Prémices de la guerre froide : les services secrets américains et britanniques exflitraient vers les Amériques ou vers leurs centres de propagande et d’espionnage en Allemagne de l’Ouest, nombre de cadres nazis, comme le Réseau Gehlen,  de  Waffen SS et de collaborateurs, notamment  baltes et ukrainiens.

Il y a une deuxième raison au divorce des mémoires.  C’est qu’à l’Est comme à l’Ouest, les puissances, les états, et spécialement les nouveaux états post-soviétiques se construisent des mémoires collectives, des histoires officielles de nature à légitimer les pouvoirs en place. C’est ainsi que les dirigeants actuels de la Russie, même anticommunistes, vont chercher dans le passé des victoires soviétiques, entre autres, des occasions de renouer avec des sentiments populaires durement affectés par l’effondrement de l’Union et les ravages  du capitalisme de choc. Dans nos pays de l’Ouest, sous hégémonie américaine, il n’est pas ou plus politiquement correct de reconnaître le rôle décisif des « rouges » dans la défaite du nazisme. Alors, plutôt que de valoriser les  combats de Stalingrad et Koursk, en 1942-43, on met en relief le débarquement anglo-américain en Normandie du 6 juin 1944. Les Etats-Unis ouvraient heureusement le second front qui allait permettre de libérer nos pays, mais l’Union soviétique, sur le premier front depuis juin 1941, avait déjà défait la machine de guerre fasciste aux trois quarts concentrée sur ce front de l’Est.  C’est l’Armée Rouge qui a permis la libération de l’Europe, et qu’un terme soit mis au génocide nazi dans les camps d’extermination.

La Russie officielle actuelle  entend  donc tirer gloire de sa Victoire de 1945, fût-elle surtout soviétique et donc, non seulement russe, mais ukrainienne, biélorusse, kazakhe, ouzbèque, géorgienne, arménienne, de tous les peuples soviétiques engagés dans cette lutte, et au nom desquels fut planté sur le Reichstag à Berlin, non point le drapeau national tricolore de l’actuelle Russie, mais le drapeau rouge frappé de la faucille et du marteau, un emblème qu’on cherche à escamoter.

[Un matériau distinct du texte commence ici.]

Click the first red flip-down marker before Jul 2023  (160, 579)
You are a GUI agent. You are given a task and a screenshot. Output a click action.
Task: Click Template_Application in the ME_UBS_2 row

L’Ukraine est aujourdhui partagée entre cette  fidélité au combat soviétique qui fut très majoritairement le sien et la réhabilitation des armées national-fascistes des régions de l’Ouest qui ont plus ou moins collaboré avec l’Allemagne nazie. En Ukraine occidentale, à Lvov, Lviv, comme chaque année le 28 avril, on célébrera la Waffen SS « Galichina », sous l’égide du parti néofasciste au pouvoir « Svoboda ». En Lettonie, on verra défiler le 16 mars, comme chaque année, la Waffen SS « Latvia » et ses sympathisants, et ce, dans une capitale de l’Union Européenne, tolérante sinon complaisante.

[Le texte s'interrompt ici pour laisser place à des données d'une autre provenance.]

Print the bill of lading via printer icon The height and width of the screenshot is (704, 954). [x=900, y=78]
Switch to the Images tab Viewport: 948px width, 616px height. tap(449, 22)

On peut, à ce divorce des mémoires, détecter une troisième raison. Ce sont les motifs politiques actuels pour lesquels les classes dirigeantes de nos pays ont intérêt à faire oublier l’histoire des fascismes, des ralliements, des collaborations qu’il a suscités, et surtout des résistances, des rôles clé qu’y ont joué l’Armée Rouge et les résistances populaires armées. Ce révisionnisme est donc rétrospectif – il tend à substituer à la réalité des luttes de l’Europe d’hier le discours lénifiant d’un consensus compassionnel autour des victimes qui met tout le monde d’accord en évacuant tout débat de fond.

Il est aussi d’actualité et géostratégique – il s’agit de disqualifier la Russie, tant pour ses victoires passées que pour son rôle actuel.

L’histoire et la mémoire sont instrumentalisées dans la géostratégie, autant que dans les mythologies destinées à la construction de nouvelles identités nationales.

C’est pourquoi « le devoir de mémoire » auquel nous sommes souvent conviés est aussi régulièrement piégé par ces stratégies.

Il serait encore plus important d’assurer, de nous assurer ainsi qu’aux jeunes générations, le DROIT A L’HISTOIRE.